There is no federal standard on the amount of harmonic “pollution” that a consumer can back-feed onto the utility system, nor the maximum harmonic content that can be in the voltage provided to a consumer by the utility. The amount of voltage fluctuation that results in light flicker is well documented with procedures for measuring, but nothing that says how much flicker is too much. Transients know no federal rules, nor do they have to, as there aren’t any regulations concerning such. The regulation of such in the United States has been for the most part, a matter between the utility and the consumer and the PUC.
This is not the case in many other parts of the world. The IEC has established standards for how you measure such (IEC 1000-4-X series of standards) as well as the limits for susceptibility and emissions (IEC 1000-2-X and 1000-3-X). These are often adopted into law in Europe and other parts of the world. In fact, there is even a standard (IEC 1000-4-30) nearing adoption which deals specifically with how to measure power quality phenomena.
Not that I am a proponent of regulation. It reminds me of words from the song by the Five Man Electric Band: “Signs, signs, everywhere’re signs. Do this, don’t do that, can’t you read the signs?” The European propensity towards regulation might be remnants of their feudal society origins, whereas the feelings in the U.S. carry on from its origins, “Live Free.” However, it often leaves the “enforcement” of compliance and compatibility to the courts and lawyers with minimal if any technical understanding of what are acceptable and practical limits.
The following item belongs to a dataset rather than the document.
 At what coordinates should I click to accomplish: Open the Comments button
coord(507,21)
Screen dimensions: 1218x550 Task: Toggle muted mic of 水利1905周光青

There are a number of documents in the United States that are very useful in the power quality field. One organization at the forefront of the standard-making process is the IEEE (Institute of Electrical and Electronic Engineers). The IEEE Standard 1159 covers monitoring the quality of electrical power, and new work covers data acquisition, characterization and data file formats. IEEE 519 is probably the most quoted PQ standard (actually a “recommended practice,” like many of the other IEEE PQ documents), and covers harmonics. IEEE 1346 addresses the compatibility between the equipment and the supply. There are documents being developed on emergency and standby power (P446), custom power (P1409), distributed resources and electric power systems interconnection (P1547), flicker (P1453), and voltage sag indices (P1564). And one shouldn’t forget the IEEE/ANSI “color book” series, especially the Emerald Book (IEEE Standard 1100) on Powering and Grounding Sensitive Electronic Equipment.
The National Fire Protection Association (NFPA) is the keeper of the National Electric Code (ANSI/NFPA 70), which is adopted as law by many local building code authorities. This document has important information on how to create safe electrical systems within a facility, but not necessarily how to make them suitable for the power quality needs of the equipment within the facility. NFPA 70B is a recommended practice that addresses the maintenance of electrical equipment, and it has a chapter dedicated on how to measure and resolve power quality related problems.
There are some documents generated from various federal government agencies that do apply to power quality. The military has documents from the Army Corps of Engineers on the electrical system for military bases. Mil-Std-1399 covers shipboard power and Mil-Std-704E covers aircraft power. Perhaps the oldest is the FIPS Publication 94 for Guidelines on Electrical Power for ADP Installations. Other industry specific organizations have their own standards, such as SEMI F47 and F42, developed by the semiconductor industry.
Lack of regulated power quality in the U.S. is both a blessing and a curse. But making yourself aware of the wealth of information available can help assure that a facility operates at peak productivity.